Partiendo del paisaje como lo natural-construido y estado de ánimo, Alejandro Manzanero realiza una serie de intervenciones artísticas donde elementos post-coloniales dialogan con el pop desde la desestratificación histórica del Fútbol. Al igual que el paisaje, el fútbol no es inocente. Es un juego dentro de la geopolítica global cuyo premio es la imagen de un país y sus relaciones internacionales. Esa imagen es regulada por el ansia estatal de limpieza social.
Al artista parece interesarle desedimentar una fecha: 1998. El fin del milenio, la decimosexta edición de la Copa Mundial de Fútbol, la creación de las chicas súper poderosas y la permanencia del paisaje maya de los sitios arqueológicos. ¿Qué se está poniendo en operación en este entramado?

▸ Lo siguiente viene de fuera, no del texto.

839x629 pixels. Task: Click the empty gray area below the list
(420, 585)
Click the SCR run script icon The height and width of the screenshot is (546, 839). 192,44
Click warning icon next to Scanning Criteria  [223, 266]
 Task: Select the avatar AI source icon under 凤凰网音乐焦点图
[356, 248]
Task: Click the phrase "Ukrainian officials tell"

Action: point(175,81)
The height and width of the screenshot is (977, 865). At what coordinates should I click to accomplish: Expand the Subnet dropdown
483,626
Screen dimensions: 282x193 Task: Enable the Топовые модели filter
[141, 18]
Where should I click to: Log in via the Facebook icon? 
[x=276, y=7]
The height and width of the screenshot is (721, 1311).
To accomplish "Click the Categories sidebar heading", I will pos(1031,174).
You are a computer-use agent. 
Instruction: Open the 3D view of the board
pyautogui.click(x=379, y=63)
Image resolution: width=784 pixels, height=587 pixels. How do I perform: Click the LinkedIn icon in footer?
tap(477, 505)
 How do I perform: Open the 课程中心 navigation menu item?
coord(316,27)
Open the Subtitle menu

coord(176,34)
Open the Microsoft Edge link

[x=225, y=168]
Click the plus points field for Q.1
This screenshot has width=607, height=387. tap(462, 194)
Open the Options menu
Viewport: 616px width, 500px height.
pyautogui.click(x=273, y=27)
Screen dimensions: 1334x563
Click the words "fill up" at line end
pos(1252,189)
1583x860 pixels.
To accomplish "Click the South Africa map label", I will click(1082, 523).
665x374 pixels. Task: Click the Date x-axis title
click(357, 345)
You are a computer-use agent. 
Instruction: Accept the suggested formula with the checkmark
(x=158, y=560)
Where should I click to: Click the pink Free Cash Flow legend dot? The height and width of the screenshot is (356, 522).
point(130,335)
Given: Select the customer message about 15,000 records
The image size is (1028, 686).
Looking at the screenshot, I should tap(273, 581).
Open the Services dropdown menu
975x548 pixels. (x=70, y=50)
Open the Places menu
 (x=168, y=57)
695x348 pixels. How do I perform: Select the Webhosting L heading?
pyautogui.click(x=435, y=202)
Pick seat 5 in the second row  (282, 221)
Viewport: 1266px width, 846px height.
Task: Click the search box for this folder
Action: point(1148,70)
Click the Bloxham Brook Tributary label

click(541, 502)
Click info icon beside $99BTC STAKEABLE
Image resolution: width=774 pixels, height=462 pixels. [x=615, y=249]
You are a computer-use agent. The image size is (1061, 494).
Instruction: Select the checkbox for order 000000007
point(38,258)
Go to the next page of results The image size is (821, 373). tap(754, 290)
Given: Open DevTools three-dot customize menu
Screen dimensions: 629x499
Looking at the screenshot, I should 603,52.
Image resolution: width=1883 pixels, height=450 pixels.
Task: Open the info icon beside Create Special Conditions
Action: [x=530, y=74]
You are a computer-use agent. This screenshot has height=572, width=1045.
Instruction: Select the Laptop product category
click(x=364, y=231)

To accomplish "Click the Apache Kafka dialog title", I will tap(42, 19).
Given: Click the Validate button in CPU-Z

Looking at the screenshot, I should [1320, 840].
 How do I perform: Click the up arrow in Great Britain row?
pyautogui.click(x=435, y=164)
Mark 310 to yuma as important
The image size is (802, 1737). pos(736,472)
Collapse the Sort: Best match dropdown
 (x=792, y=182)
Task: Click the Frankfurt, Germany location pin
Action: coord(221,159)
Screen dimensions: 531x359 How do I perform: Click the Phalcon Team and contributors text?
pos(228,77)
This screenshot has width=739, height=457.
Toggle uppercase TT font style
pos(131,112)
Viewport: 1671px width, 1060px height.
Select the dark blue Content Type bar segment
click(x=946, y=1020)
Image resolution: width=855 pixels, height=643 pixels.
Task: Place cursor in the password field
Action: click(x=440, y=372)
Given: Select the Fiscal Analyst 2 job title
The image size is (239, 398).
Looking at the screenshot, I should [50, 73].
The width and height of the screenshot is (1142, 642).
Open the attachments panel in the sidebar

Un paisaje sentimental que tienta ser crítico con la forma en que la sujeción social se realiza tanto por el mito de origen, la afición al fútbol y los productos de la cultura pop. Pero el desmontaje es abierto. El paisaje al que uno asiste es un entramado irónico de paisajes lexicalizados. Al fondo de la exhibición hay un cuadro de un barco que podría ser La Santa María o el Mayflower y éste es grafiteado con la leyenda NEO. Como sugiriendo que el Mundial, las artesanías de pueblo mágico y las caricaturas de infancia son el fantasma neocolonial de aquellos primero barcos que llegaron a aniquilar un continente, sólo que ahora la operación es cognitiva: regulan nuestros deseos y nuestro tiempo para ser partícipes de ese torneo infinito por la Copa del Mundo. Farsa identitaria que se devela al momento en que los gobiernos hostigan a su pueblo cuando les toca ser sede del mundo y deben mostrarse ordenados y unificados.
La estrategia artística de Manzanero es un mashup entre procedimientos de la posmodernidad, cosmotécnia maya y el relámpago de relaciones entre objeto encontrado, espectador y el flashazo que se produce en el instante de visualizar el panorama. Al usar ladrillo de cemento dialoga con las tecnologías fuera de la gran sincronización occidental, se sale de esa lógica y propone experimentar al paisaje como una experiencia en movimiento. Hace evidente el carácter fragmentario y parcial de lo que es el paisaje y promueve una desnaturalización simbólica. Lo que queda es la solución parcial de fragmentar el régimen escópico que promueve el endiosamiento del paisaje, la configuración del poder global a partir de íconos y la experiencia de habitar un paisaje contingente en el movimiento entre lo colectivo e íntimo.